YOUR OBJECTIVE = Starting at the line with "708x445 pixels.", return every line through the final one of the data, word for word. Pictures stay out.

PROVIDED MATERIAL =
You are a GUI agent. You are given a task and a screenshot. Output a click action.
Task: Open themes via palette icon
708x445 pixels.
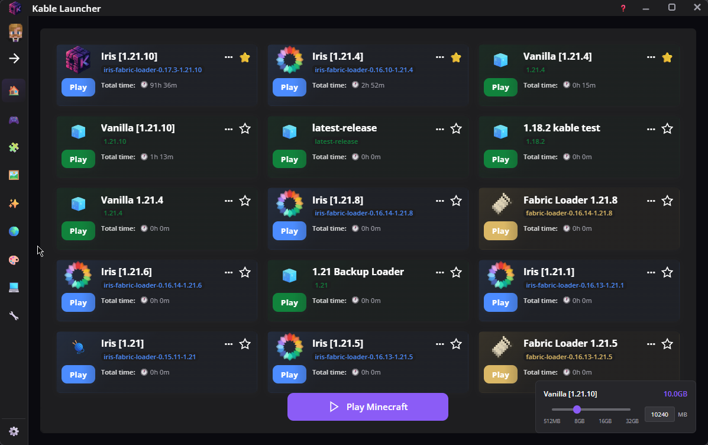tap(14, 259)
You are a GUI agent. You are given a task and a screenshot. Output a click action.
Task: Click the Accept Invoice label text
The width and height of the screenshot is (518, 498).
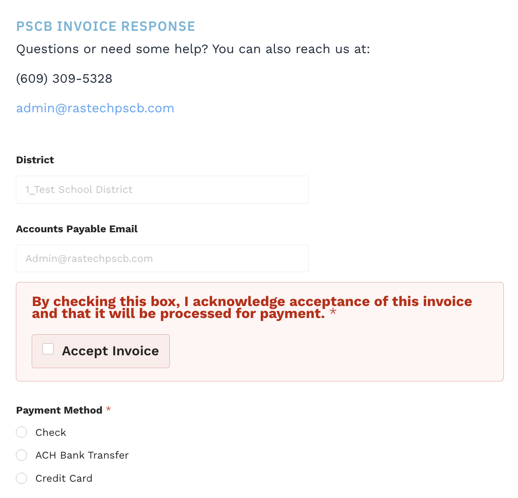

YOUR SOLUTION =
708x445 pixels.
tap(14, 259)
You are a GUI agent. You are given a task and a screenshot. Output a click action.
Task: Click the Accept Invoice label text
The width and height of the screenshot is (518, 498).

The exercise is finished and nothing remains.